When we look into the origin of the “living tree” metaphor, we discover that it comes from Lord Sankey’s comments in a 1930 decision of the British House of Lords. Sankey described our Constitution as “a living tree capable of growth and expansion within its natural limits.” In other words, the metaphor is not endless—it must be “within its natural limits.” I suggest that the current thought in the legal community that would require the Supreme Court of Canada overturn its 2001 decision would not be in keeping within the natural limits of religious freedom. The “living tree” that would deny autonomy to a religious community in determining its own identity and understanding of truth needs its “branches” trimmed—it has reached too far; it is not in keeping with Canada’s historical, legal, and cultural history of accepting difference.
Canada has a long and vibrant history of religious freedom. The 1760 British Crown granted religious freedom to the Roman Catholic population of Quebec and was affirmed in the formation of Upper and Lower Canada in the mid-1800’s. Its influence was felt in the Constitution Act 1867 where the rights of Roman Catholic and Protestant schools were protected.
In 1872, Canada promised the Mennonites religious freedom and the right not to bear arms in times of war if they agreed to settle the west. When war came during the 20th Century, Canada was true to its promises and did not conscript the young men in the Mennonite community. On June 18, 1940, Prime Minister Mackenzie King rose in the House of Commons and declared:
I wish solemnly to assure the House and the country that the government has no desire and no intention to disturb the existing rights of exemption from the bearing of arms which are enjoyed by the members of certain religious groups in Canada, as for instance the Mennonites. We are determined to respect these rights to the full.
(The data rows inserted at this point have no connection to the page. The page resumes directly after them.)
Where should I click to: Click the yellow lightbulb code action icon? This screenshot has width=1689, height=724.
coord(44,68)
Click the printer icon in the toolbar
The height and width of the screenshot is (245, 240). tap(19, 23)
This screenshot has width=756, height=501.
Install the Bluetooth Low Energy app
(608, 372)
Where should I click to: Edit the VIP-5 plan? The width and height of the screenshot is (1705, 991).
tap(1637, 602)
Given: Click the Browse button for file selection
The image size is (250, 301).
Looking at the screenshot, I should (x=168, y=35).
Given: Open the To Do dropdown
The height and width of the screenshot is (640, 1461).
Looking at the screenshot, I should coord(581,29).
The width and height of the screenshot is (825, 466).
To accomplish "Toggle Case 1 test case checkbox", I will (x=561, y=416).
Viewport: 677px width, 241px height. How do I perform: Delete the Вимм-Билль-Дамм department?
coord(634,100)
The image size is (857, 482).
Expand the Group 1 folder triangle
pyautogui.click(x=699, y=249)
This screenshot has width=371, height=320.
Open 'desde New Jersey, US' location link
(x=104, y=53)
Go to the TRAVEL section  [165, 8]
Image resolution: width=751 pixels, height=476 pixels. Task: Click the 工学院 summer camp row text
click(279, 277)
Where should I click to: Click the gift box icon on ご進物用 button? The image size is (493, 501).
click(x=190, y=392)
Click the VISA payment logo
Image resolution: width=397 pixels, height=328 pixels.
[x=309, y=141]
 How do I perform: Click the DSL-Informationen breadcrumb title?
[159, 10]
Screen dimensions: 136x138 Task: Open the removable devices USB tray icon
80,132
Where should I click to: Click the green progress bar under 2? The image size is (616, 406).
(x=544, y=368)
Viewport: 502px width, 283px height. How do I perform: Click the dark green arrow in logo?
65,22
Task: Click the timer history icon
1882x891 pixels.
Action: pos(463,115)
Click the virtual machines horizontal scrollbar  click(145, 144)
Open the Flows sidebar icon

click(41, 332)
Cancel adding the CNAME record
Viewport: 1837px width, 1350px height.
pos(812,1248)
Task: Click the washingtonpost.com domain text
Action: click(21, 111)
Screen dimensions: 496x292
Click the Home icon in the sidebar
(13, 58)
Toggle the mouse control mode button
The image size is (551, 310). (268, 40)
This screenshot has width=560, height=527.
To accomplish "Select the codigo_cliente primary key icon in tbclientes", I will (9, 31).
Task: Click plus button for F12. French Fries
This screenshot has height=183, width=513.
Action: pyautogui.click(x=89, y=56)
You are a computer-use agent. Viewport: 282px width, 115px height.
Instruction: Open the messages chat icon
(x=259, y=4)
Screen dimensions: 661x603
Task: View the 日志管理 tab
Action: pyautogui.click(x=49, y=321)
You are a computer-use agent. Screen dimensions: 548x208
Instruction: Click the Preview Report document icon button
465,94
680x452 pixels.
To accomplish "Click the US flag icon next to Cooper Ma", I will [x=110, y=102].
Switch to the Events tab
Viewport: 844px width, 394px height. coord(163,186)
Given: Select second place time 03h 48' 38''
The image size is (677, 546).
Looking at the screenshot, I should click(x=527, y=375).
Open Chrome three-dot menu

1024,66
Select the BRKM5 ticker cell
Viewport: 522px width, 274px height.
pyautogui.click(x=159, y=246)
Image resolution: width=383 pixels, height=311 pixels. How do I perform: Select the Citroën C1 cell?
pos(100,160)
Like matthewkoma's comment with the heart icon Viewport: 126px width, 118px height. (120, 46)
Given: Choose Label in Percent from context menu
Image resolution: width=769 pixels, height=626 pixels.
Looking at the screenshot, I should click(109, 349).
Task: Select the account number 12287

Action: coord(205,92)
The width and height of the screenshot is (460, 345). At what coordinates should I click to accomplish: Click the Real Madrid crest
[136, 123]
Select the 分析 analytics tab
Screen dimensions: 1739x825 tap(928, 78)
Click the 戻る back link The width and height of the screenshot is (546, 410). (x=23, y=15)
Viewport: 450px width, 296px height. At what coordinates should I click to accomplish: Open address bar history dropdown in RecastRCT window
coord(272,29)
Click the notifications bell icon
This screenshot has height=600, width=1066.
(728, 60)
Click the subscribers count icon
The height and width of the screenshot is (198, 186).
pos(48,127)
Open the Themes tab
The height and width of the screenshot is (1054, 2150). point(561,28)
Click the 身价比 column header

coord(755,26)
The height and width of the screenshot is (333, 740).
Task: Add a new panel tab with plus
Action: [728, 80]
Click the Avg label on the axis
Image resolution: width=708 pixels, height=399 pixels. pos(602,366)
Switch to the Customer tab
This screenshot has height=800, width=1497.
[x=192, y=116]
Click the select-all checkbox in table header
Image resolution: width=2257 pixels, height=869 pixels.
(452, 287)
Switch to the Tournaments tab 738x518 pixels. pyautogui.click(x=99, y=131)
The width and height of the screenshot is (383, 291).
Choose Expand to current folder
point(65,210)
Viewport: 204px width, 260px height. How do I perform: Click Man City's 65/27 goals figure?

In other words, Canada’s history shows that when it came to the promise of religious freedom, it was “promise made, promise kept.”
When the country went through the “marriage debate” ten years ago, our Parliament promised that religious groups would be entitled to hold and declare religious beliefs on marriage and that it would not be against the public interest to hold and express diverse views on marriage. Those promises have had a long pedigree. Religious communities have always been able to rely on the solid word of the state’s protection, in Canada, against intrusive force of conformity to the majority opinion. Will that continue to be the default position of religious communities or must we now be wary of such promises?
Constitutional interpretation of religious freedom is neither frozen nor to be an unruly living tree. Instead it is embedded within a historical, legal and cultural framework that respects difference in belief and practise.
 Reference re Same-Sex Marriage  3 S.C.R. 698, at para. 22.
 Trinity Western University v. College of Teachers,  1 S.C.R. 772.
 Trinity Western University v. College of Teachers, at para. 25.
 Edwards v. Attorney General of Canada [ A.C. 124 at p. 136.
 Constitution Act, 1867, 30 & 31 Victoria, c. 3 (U.K.)
 In 1872, an Order in Council provided the Mennonites in Russia the following promise: “The Hon. The Minister of Agriculture to whom the above Despatch & enclosures were referred, reports that it is expedient to give the German Menonites (sic) in Russia the fullest assurances of absolute immunity from Military Service, if they settle in Canada”. Order-in-Council Number 1872-1043 B. Approved Date: 1872/09/25. Reference: RG2, Privy Council Office, Series A-1-a, Volume 300, Reel C-3301.
 Rt. Hon. Mackenzie King, June 18, 1940, House of Commons Debates, 18th Parliament, 6th Session: Vol. 1, p. 904.
 Civil Marriage Act, S.C. 2005, c. 33 at preamble, ss. 3, 3.1.